Updating 'The Future of Coding': Qualitative Coding with Generative Large Language Models

In Sociological Methods & Research

Abstract

Over the past decade, social scientists have adapted computational methods for qualitative text analysis, with the hope that they can match the accuracy and reliability of hand coding. The emergence of GPT and open-source generative large language models (LLMs) has transformed this process by shifting from programming to engaging with models using natural language, potentially mimicking the in-depth, inductive, and/or iterative process of qualitative analysis. We test the ability of generative LLMs to replicate and augment traditional qualitative coding, experimenting with multiple prompt structures across four closed- and open-source generative LLMs and proposing a workflow for conducting qualitative coding with generative LLMs. We find that LLMs can perform nearly as well as prior supervised machine learning models in accurately matching hand-coding output.

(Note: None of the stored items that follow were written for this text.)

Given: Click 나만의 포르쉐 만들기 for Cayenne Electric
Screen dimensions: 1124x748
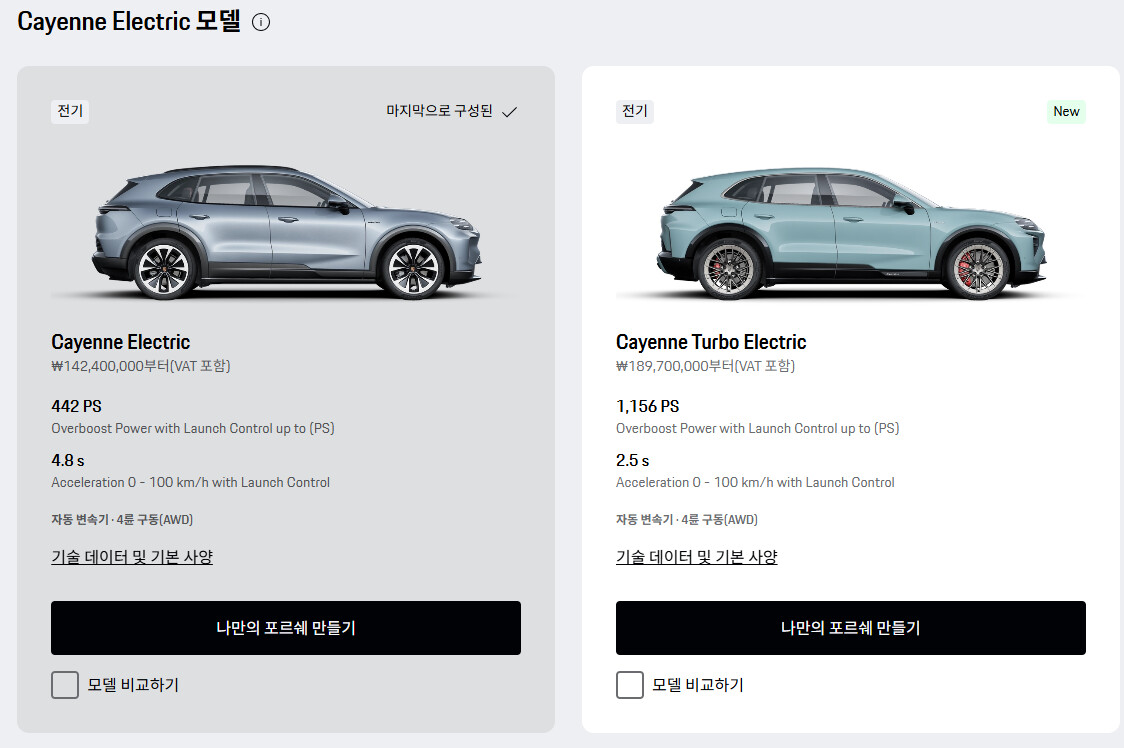Looking at the screenshot, I should click(x=286, y=628).
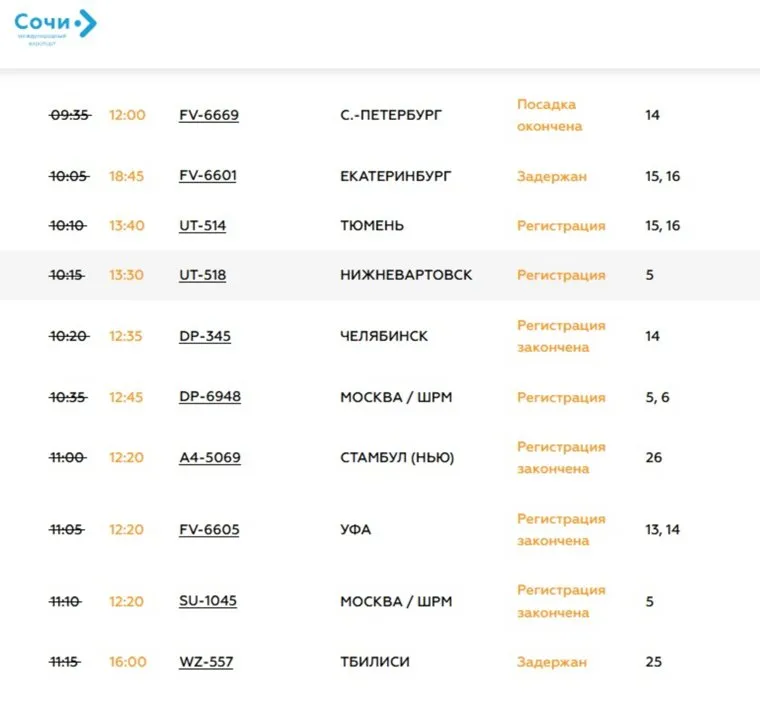The width and height of the screenshot is (760, 704).
Task: View flight DP-345 details
Action: pyautogui.click(x=204, y=336)
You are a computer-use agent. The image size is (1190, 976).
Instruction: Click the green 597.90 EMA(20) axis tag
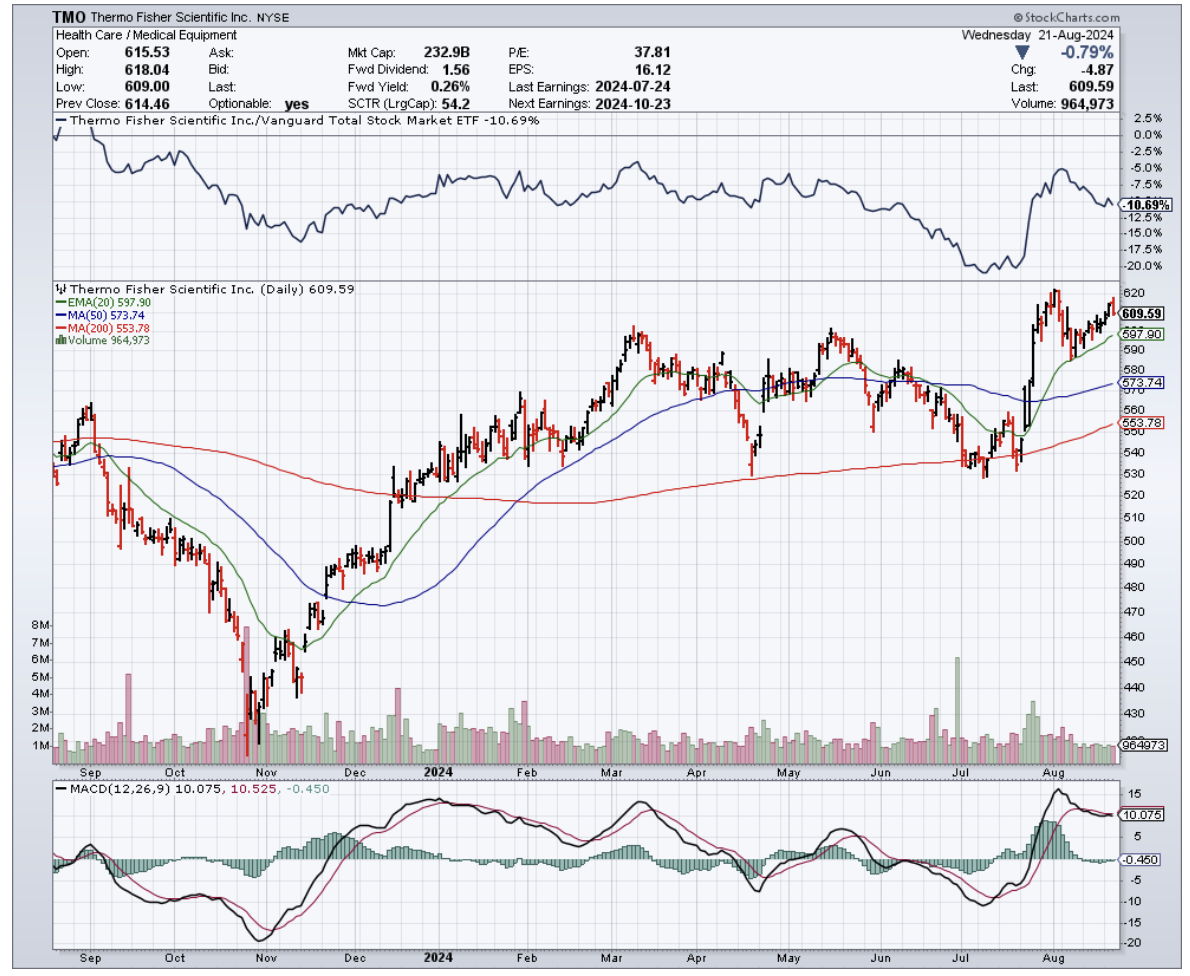tap(1141, 334)
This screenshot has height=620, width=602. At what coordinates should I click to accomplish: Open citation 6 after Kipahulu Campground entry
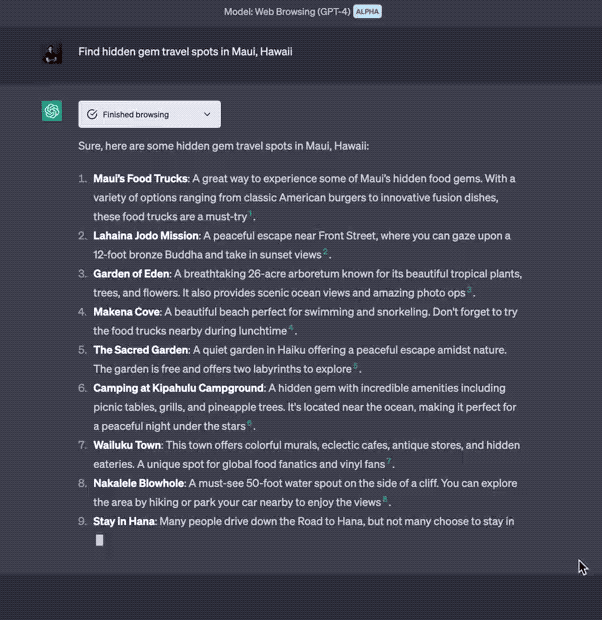(250, 423)
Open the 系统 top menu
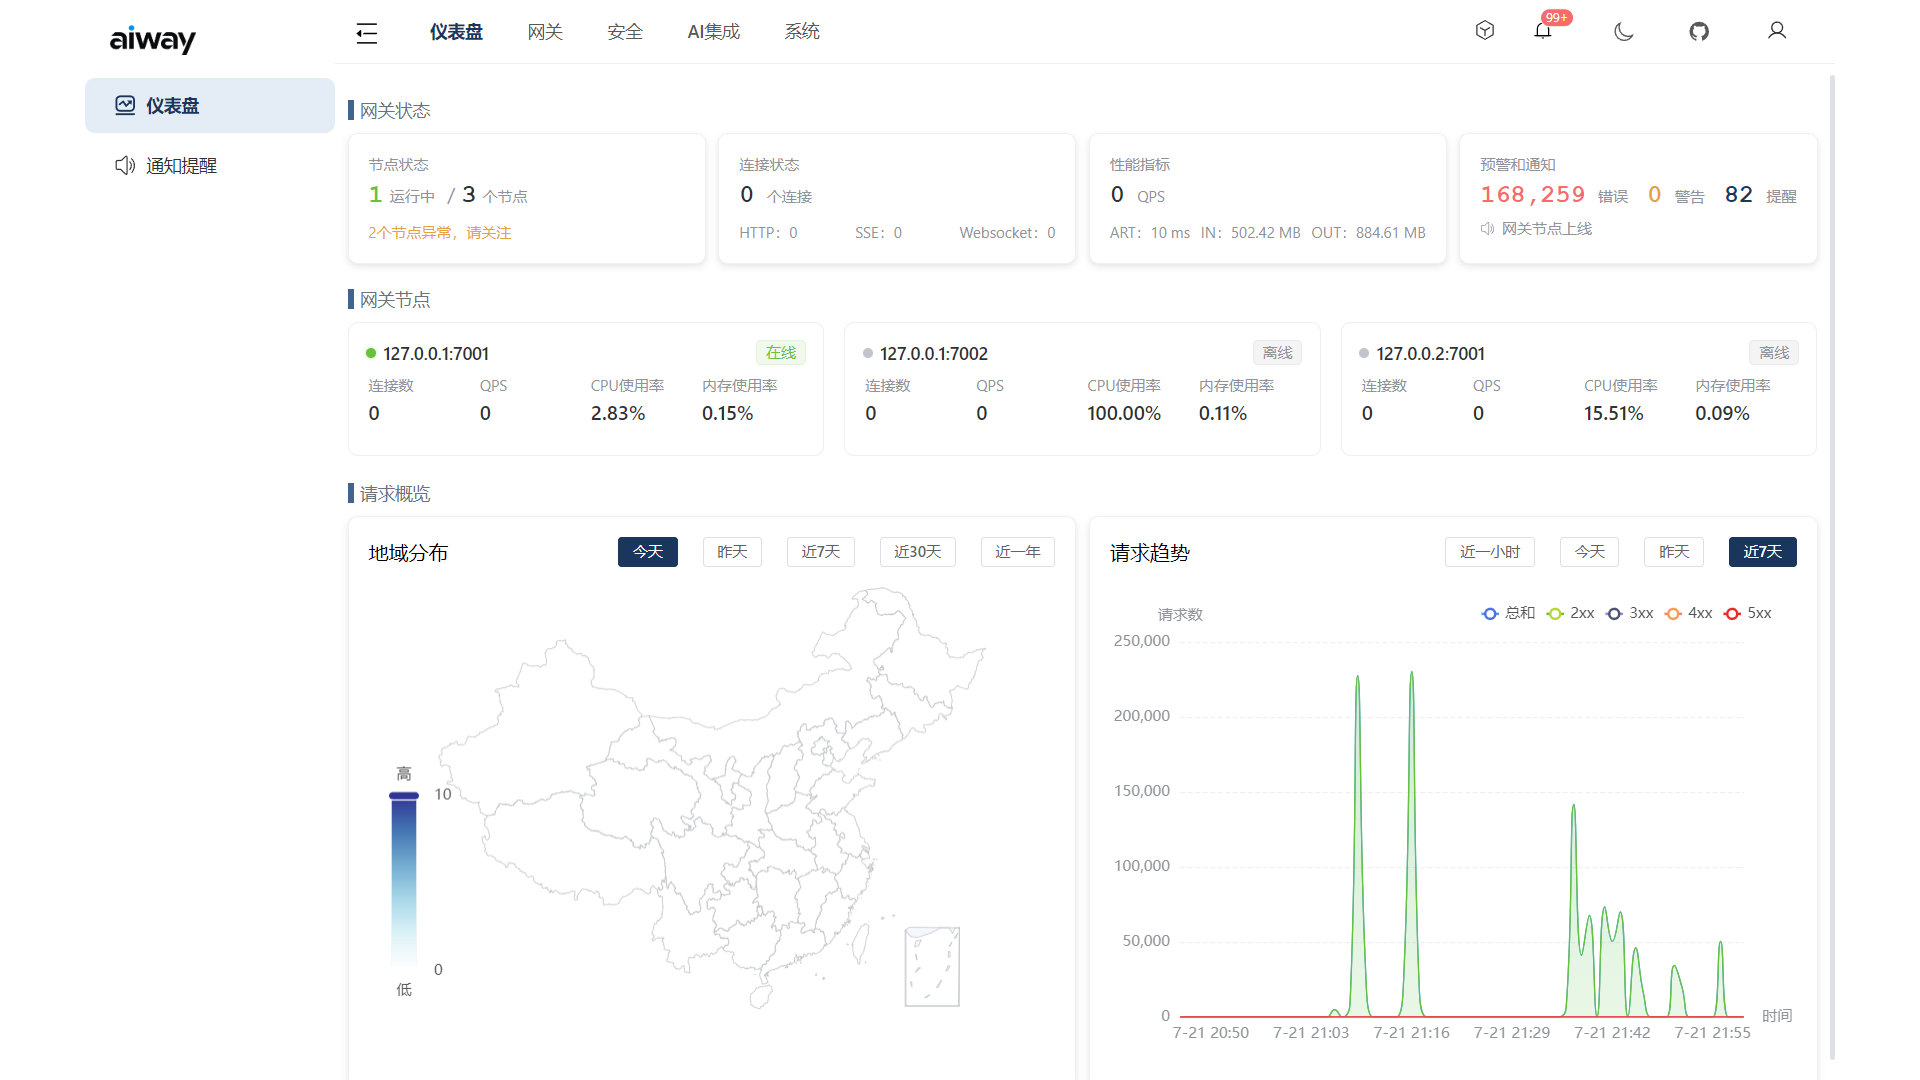The width and height of the screenshot is (1920, 1080). (802, 32)
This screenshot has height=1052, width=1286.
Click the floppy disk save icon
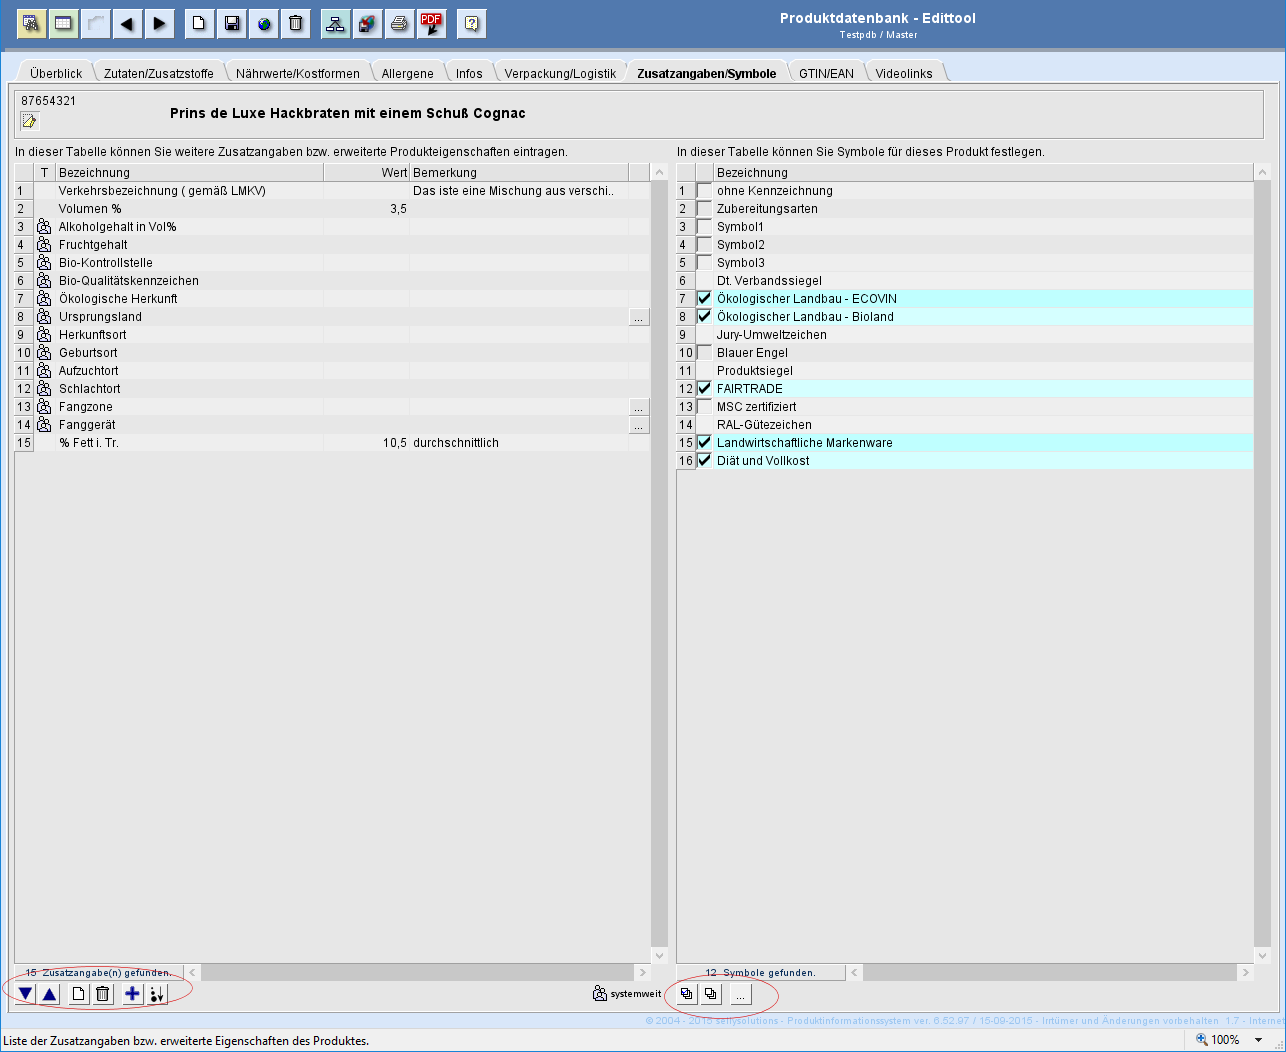click(x=231, y=23)
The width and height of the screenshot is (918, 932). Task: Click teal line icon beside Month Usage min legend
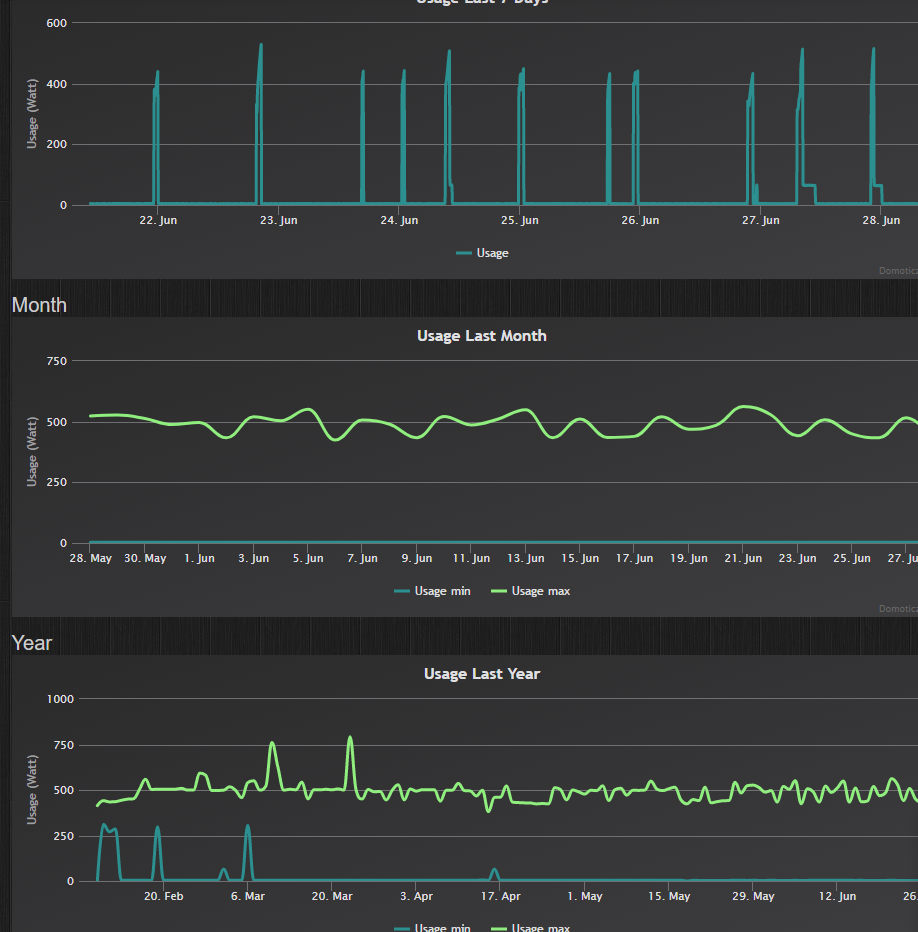coord(402,591)
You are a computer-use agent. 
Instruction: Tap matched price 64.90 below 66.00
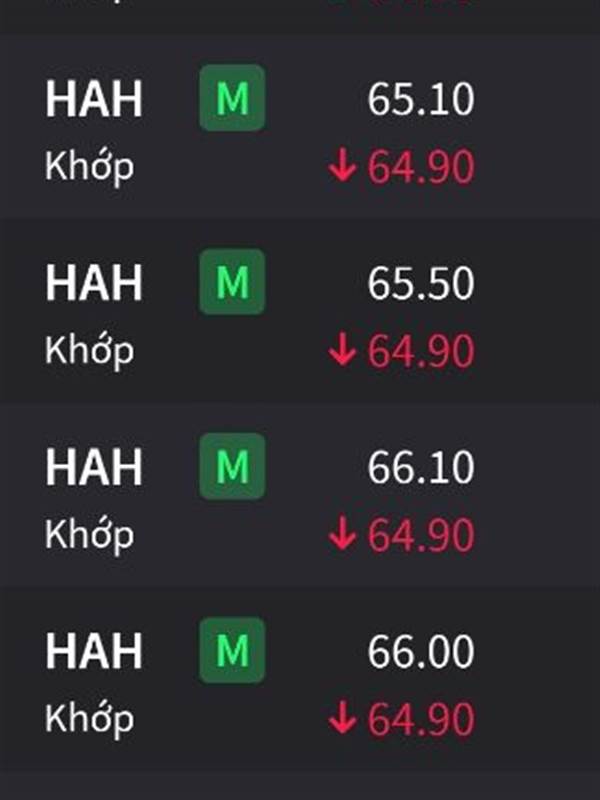pos(421,719)
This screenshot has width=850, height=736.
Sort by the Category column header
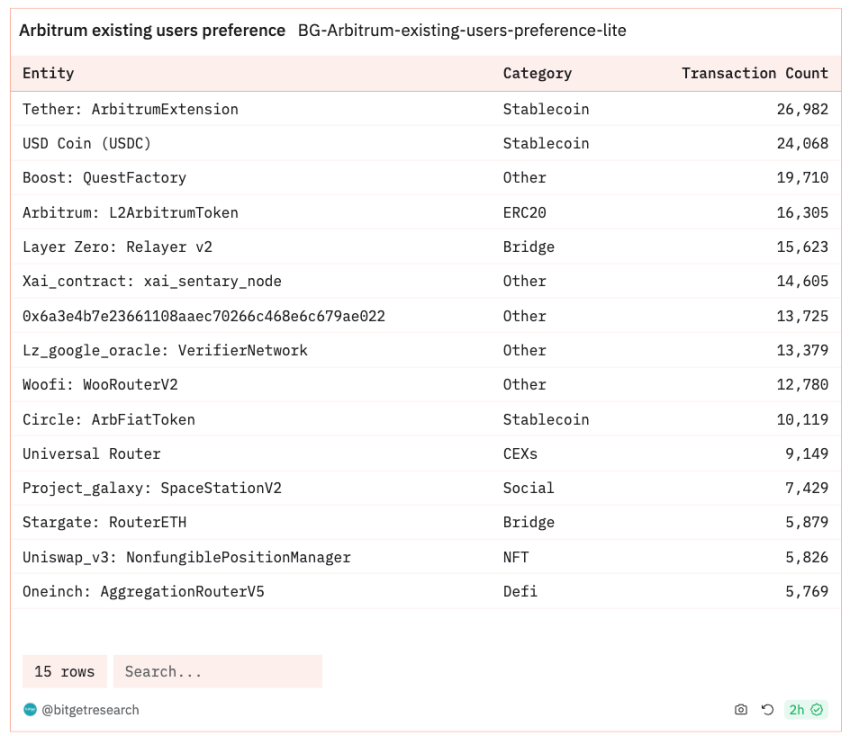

Moreover, using generative LLMs as a natural language interlocutor closely replicates traditional qualitative methods, indicating their potential to transform the qualitative research process, despite ongoing challenges.

Publication
Sociological Methods & Research
Laura K. Nelson
Laura K. Nelson
Associate Professor of Sociology

I use computational methods to study social movements, culture, gender, institutions, and the history of feminism. I’m particularly interested in developing transparent and reproducible text analysis methods for sociology using open-source tools.